§ Exercise objective
Show each line in the listing below that contains the word "computer".

§ Data for this task
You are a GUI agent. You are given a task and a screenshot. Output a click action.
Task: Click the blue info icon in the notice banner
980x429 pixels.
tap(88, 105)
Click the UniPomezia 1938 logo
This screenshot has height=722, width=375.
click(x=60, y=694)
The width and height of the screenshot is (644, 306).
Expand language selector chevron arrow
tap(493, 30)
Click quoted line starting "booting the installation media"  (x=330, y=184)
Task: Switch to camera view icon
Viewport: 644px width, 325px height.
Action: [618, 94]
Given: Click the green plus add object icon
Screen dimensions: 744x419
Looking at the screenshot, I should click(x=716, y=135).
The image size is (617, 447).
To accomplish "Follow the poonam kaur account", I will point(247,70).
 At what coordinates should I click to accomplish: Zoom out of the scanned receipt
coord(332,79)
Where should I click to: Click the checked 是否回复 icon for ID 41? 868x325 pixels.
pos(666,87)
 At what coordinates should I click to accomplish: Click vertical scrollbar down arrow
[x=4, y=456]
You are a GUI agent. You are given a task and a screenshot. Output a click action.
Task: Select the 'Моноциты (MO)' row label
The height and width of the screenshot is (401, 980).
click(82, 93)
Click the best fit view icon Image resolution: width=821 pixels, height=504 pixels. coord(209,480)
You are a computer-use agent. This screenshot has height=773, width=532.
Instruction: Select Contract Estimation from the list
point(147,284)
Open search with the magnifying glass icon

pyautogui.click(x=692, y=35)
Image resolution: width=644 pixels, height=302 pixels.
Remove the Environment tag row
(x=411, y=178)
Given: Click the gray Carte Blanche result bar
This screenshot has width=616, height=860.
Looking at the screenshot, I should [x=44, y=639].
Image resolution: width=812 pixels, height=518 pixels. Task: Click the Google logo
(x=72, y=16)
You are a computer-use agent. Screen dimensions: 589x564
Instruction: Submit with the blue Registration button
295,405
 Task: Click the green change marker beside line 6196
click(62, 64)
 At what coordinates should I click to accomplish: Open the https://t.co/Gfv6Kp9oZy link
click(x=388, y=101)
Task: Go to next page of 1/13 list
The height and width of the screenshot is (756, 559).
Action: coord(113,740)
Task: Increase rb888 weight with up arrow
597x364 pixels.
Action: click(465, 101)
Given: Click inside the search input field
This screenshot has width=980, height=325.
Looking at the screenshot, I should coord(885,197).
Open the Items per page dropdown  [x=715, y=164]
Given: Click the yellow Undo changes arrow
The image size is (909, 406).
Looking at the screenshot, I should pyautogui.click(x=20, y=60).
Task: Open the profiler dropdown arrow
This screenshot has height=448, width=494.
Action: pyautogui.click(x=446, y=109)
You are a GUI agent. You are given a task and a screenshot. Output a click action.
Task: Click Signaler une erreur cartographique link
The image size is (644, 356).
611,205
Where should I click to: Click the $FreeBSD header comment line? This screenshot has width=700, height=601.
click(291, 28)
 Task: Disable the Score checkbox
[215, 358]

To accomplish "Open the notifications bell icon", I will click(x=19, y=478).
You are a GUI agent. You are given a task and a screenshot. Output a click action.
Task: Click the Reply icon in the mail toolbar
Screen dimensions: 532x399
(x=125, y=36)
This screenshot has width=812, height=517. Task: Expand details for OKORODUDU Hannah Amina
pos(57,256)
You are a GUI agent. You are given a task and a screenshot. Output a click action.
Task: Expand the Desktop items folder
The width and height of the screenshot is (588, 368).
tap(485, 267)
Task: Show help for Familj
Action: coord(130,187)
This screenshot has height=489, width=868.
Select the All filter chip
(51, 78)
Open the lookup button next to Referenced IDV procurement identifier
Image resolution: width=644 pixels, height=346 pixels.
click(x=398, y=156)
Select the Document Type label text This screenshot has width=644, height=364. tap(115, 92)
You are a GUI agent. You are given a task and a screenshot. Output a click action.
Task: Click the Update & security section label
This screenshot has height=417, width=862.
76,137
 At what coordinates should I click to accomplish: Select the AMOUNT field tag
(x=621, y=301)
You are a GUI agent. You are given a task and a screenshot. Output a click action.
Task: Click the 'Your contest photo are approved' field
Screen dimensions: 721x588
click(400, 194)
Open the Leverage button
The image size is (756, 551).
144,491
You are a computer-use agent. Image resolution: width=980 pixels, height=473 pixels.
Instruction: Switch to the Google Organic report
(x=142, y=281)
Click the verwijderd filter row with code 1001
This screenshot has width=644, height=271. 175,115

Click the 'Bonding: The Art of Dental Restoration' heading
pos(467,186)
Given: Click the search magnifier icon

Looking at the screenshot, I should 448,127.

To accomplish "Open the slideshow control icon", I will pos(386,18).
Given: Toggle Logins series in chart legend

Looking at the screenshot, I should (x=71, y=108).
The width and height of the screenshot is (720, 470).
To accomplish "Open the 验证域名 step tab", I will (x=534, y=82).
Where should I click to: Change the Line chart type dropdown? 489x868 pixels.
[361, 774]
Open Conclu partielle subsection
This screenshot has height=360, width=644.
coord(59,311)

§ Result for this task
You are a computer-use agent. This screenshot has height=773, width=532.
You are a computer-use agent. Screen dimensions: 589x564
You are a computer-use agent. Image resolution: width=980 pixels, height=473 pixels.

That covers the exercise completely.